Date:
SHE'S A BELIEVER December 7, 1986, Sunday, Late City Final Edition Section 7; Page 24, Column 4; Book Review Desk
Byline:BY JILL McCORKLE; Jill McCorkle is the author of the novels ''The Cheer Leader'' and ''July 7th''
Lead:BOBBY'S GIRL By Rochelle Ratner. 116 pp. Minneapolis: Coffee House Press. Paper, $9.95.
THE poet Rochelle Ratner makes her fictional debut with ''Bobby's Girl,'' a short, fast-paced novel that spans the ages 10 to 21 of a girl growing up in Atlantic City, N.J., in the 1960's. When we first meet the unnamed heroine, she is 10 years old and pacing a circle in her parents' living room to the tunes of her fantasy life. Her best friends are Annette Funicello, Shelley Fabares, Frankie Avalon and Fabian; Bobby Rydell is her boyfriend and Dick Clark is the superior father figure to all. Her fantasies are as vivid and colorful as the glossy teen-age-idol photos in her collection of magazines, while reality is dull black and white. She is an only child, middle class and unpopular.

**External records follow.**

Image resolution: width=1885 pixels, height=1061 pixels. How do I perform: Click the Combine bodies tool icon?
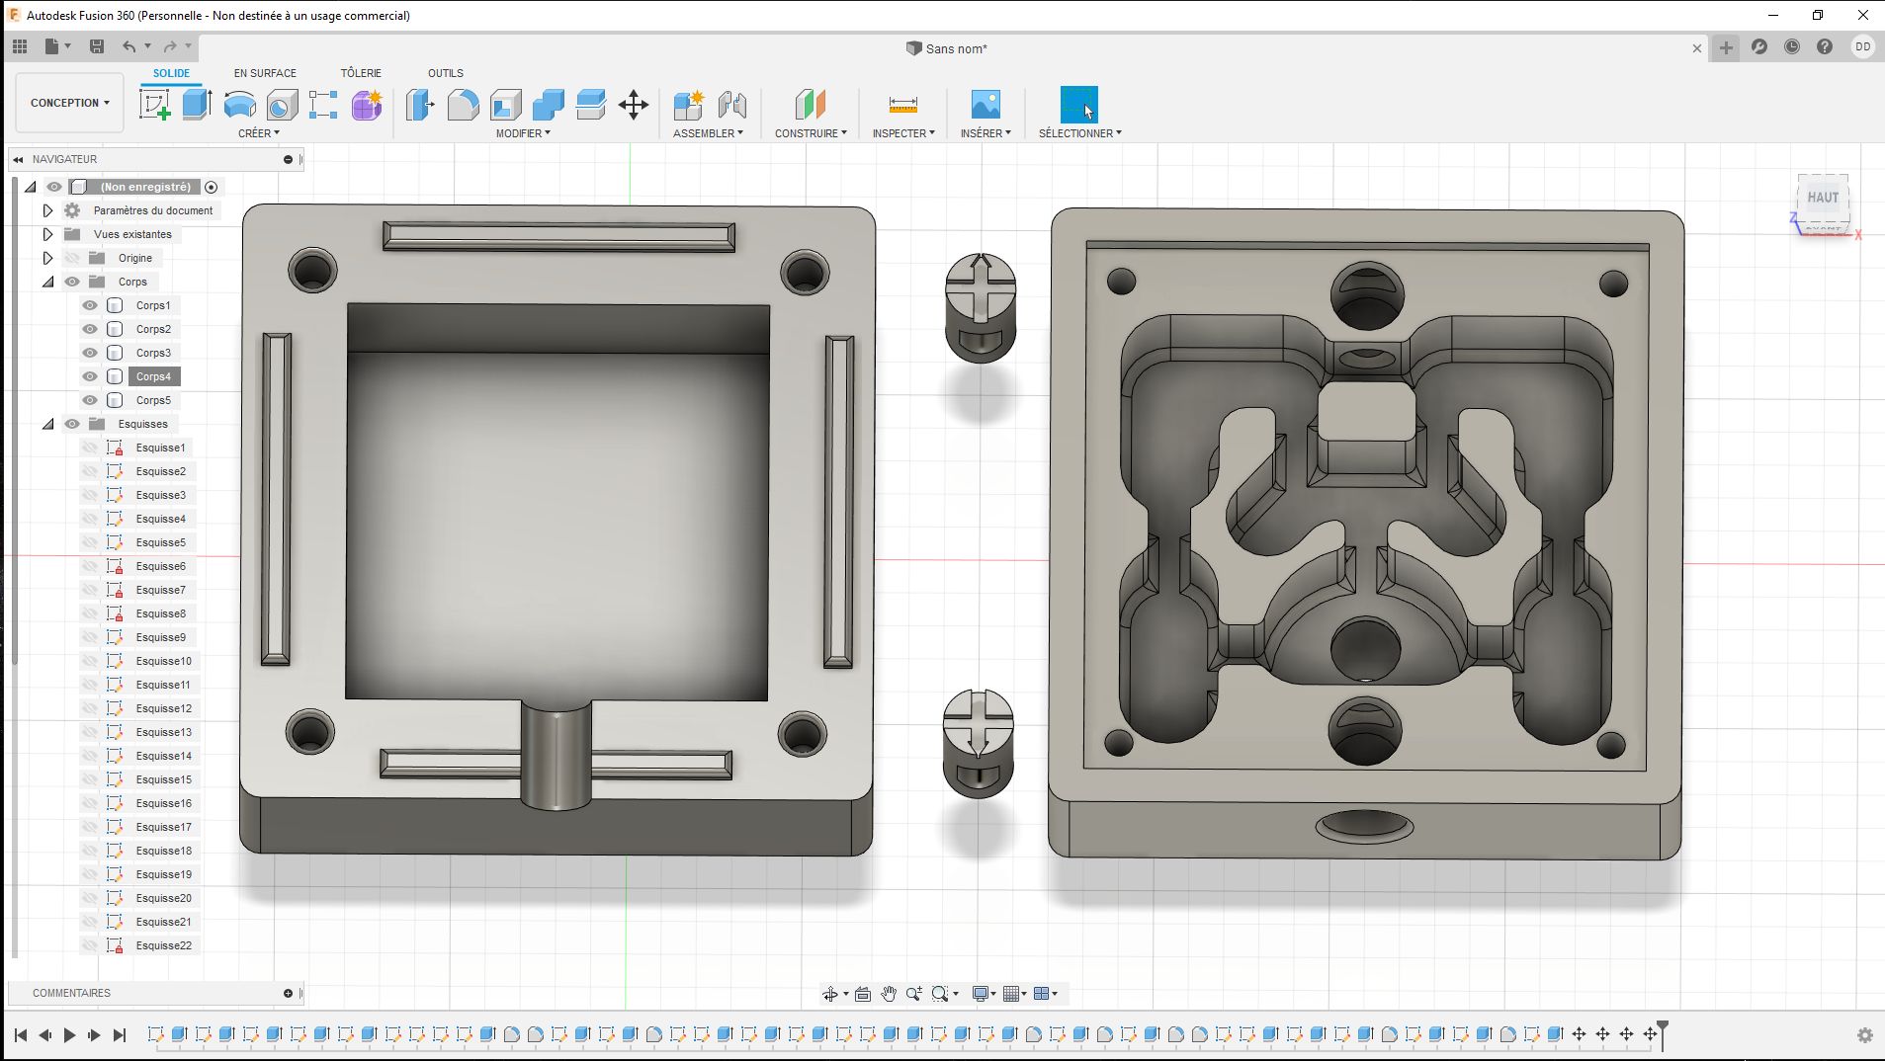tap(548, 104)
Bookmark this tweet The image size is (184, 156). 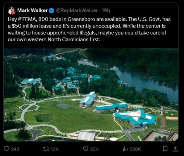click(x=165, y=149)
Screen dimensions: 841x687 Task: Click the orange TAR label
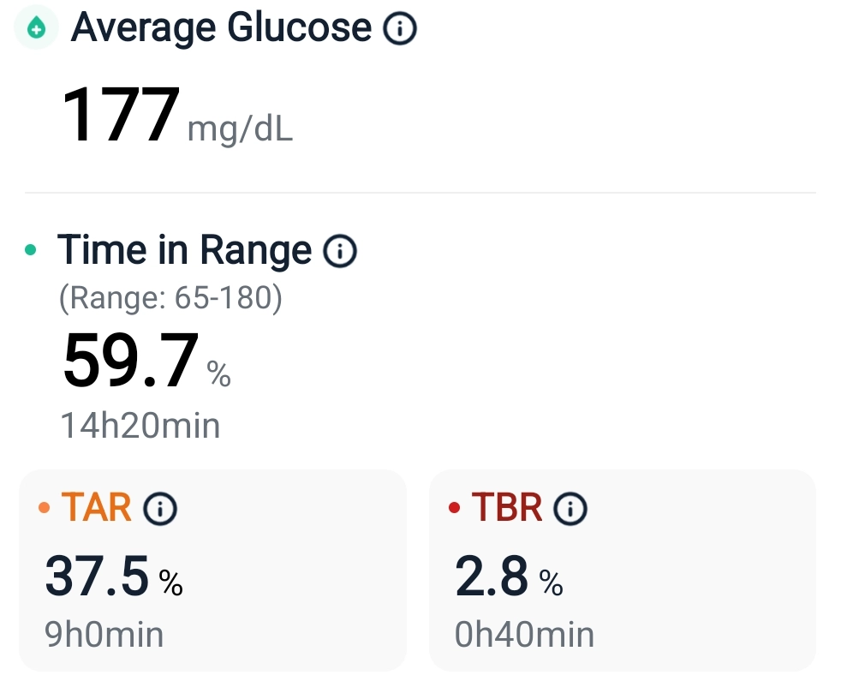96,508
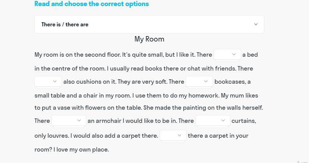Click the arrow icon in the "curtains" blank

(223, 120)
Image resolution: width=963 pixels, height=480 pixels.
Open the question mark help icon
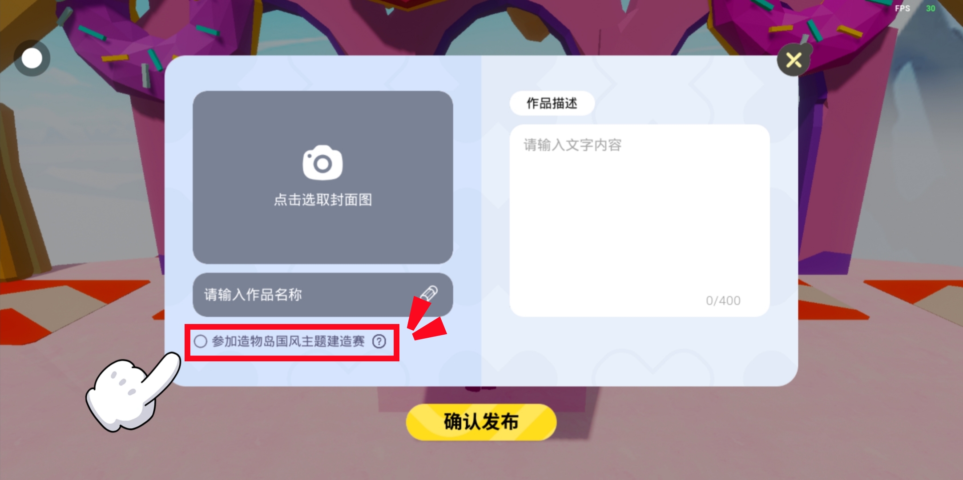click(379, 341)
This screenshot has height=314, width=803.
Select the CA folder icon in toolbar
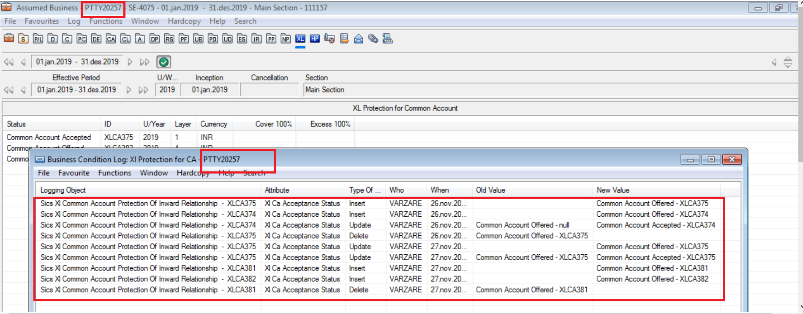[111, 39]
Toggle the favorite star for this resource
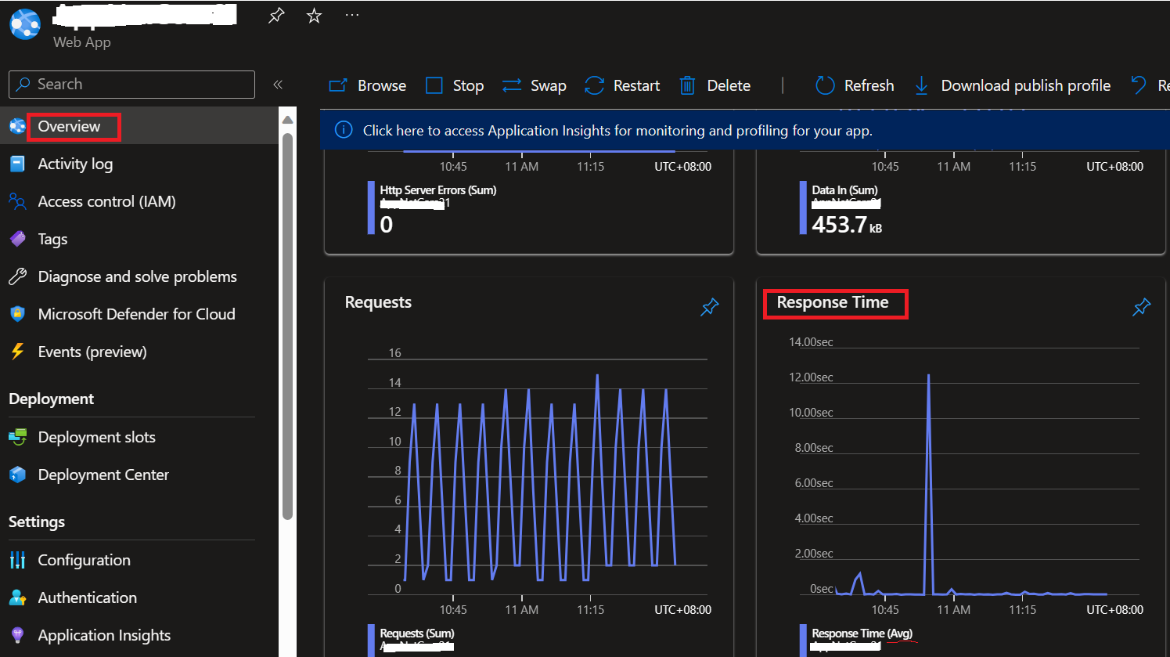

Text:This contrast is sharply drawn in the beginning as we see her hanging out with kids on ''American Bandstand'' one minute and the next called back to the confinement of the living room where her father's very presence issues disapproval. ''When she was little, she didn't have to hide her games and fantasies. People used to marvel at how creative she was. Her mother used to tell her she'd grow up to be an artist and called her 'my little artist' so often that she cringed when she heard the words.'' What seems initially to be harmless, a child with scenarios of being 16 and popular, proves to be the opposite as the fantasies steadily grow, leaving only a small border of reality.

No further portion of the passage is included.